Lines from the one containing "Click host path" to the end of the records, both ends included and exactly as written, are the whole answer, and no pictures go in it.
(Beginning of Data supplied)
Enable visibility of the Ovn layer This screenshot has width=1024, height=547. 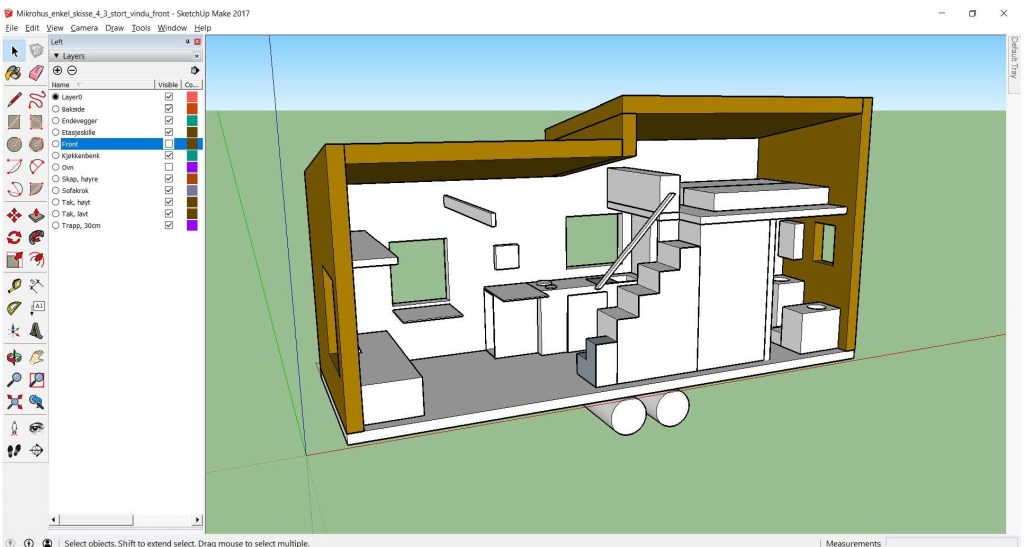169,167
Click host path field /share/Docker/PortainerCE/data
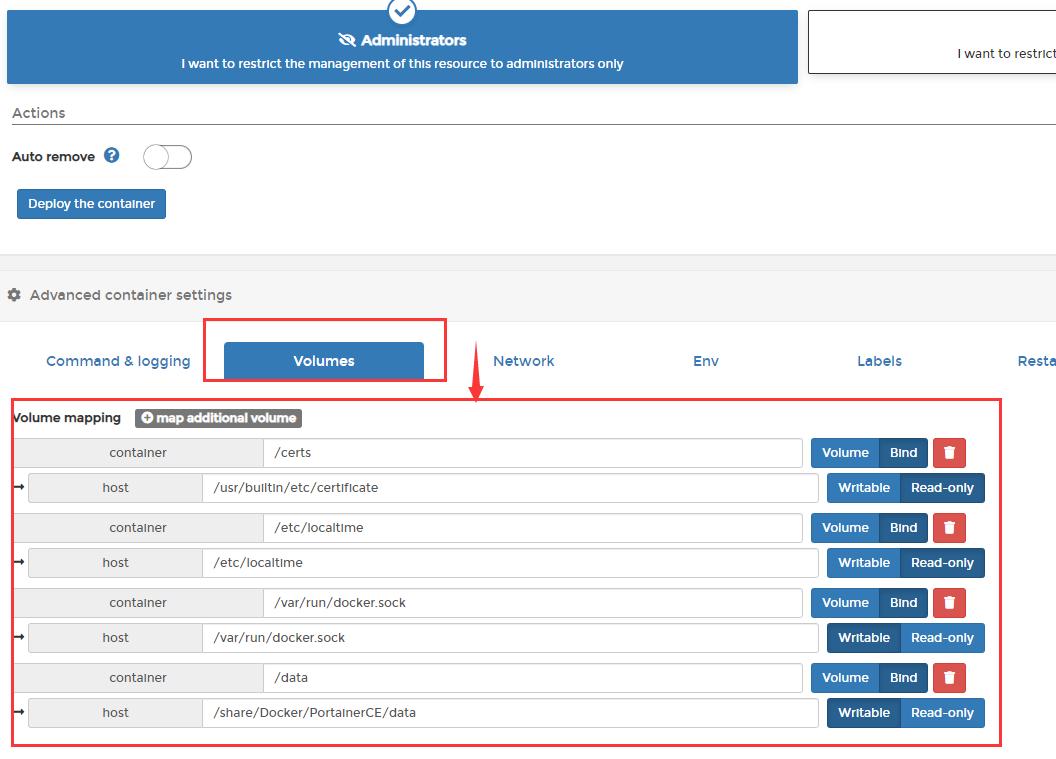The image size is (1056, 759). [x=510, y=713]
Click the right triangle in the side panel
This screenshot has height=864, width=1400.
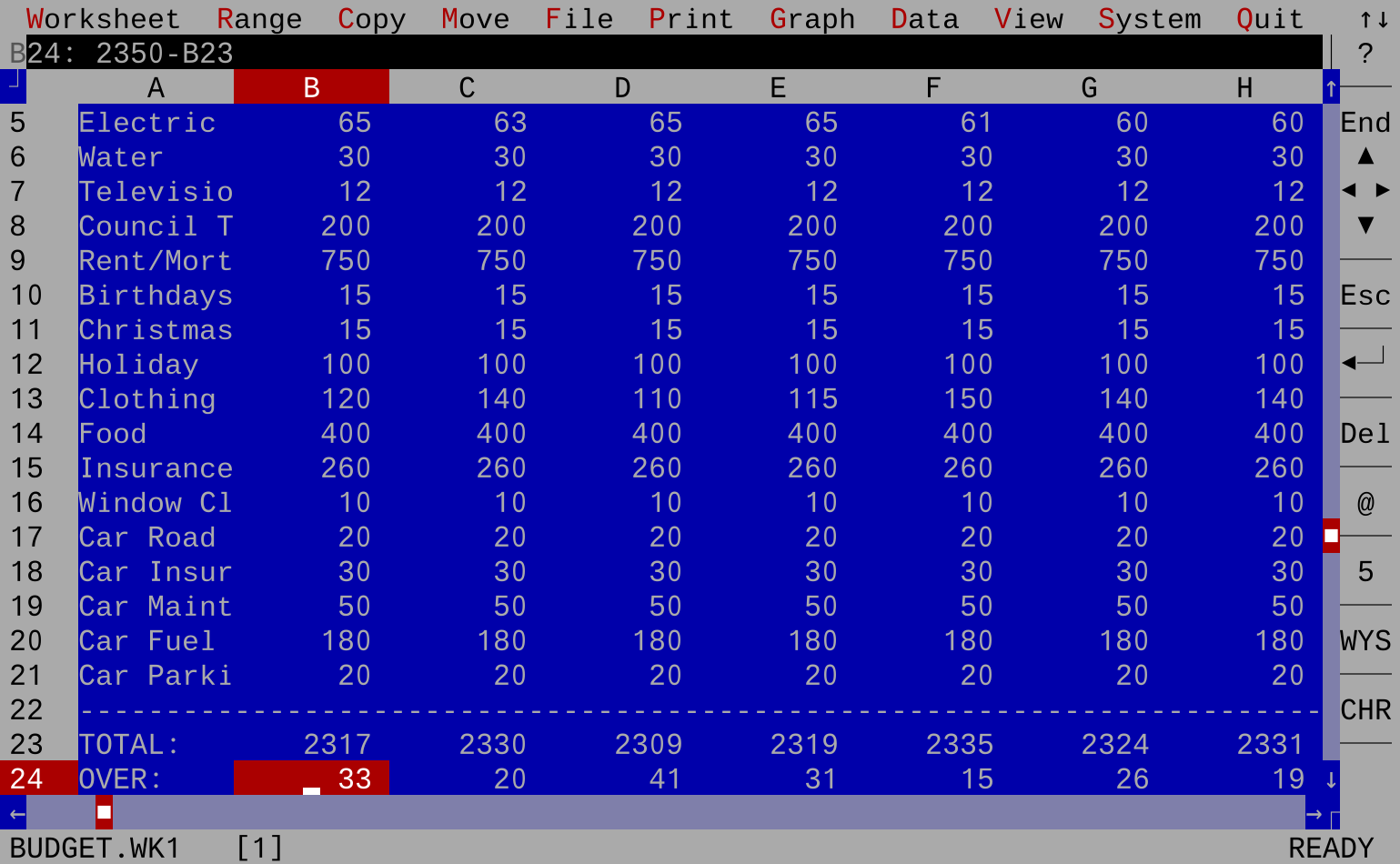1383,190
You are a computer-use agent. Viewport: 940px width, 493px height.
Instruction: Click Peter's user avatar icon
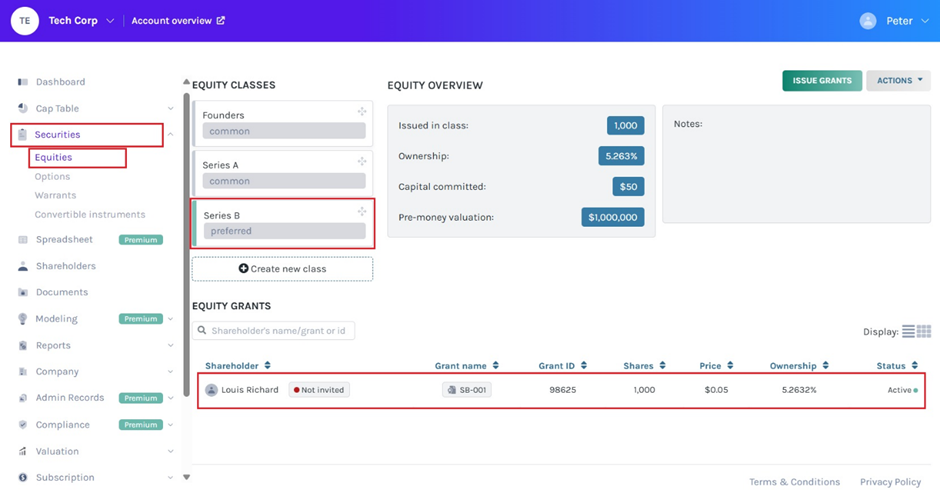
(End of Data supplied)
● Expected answer:
Click host path field /share/Docker/PortainerCE/data
The image size is (1056, 759). [x=510, y=713]
Click the right triangle in the side panel
This screenshot has height=864, width=1400.
1383,190
You are a computer-use agent. Viewport: 940px width, 493px height.
Instruction: Click Peter's user avatar icon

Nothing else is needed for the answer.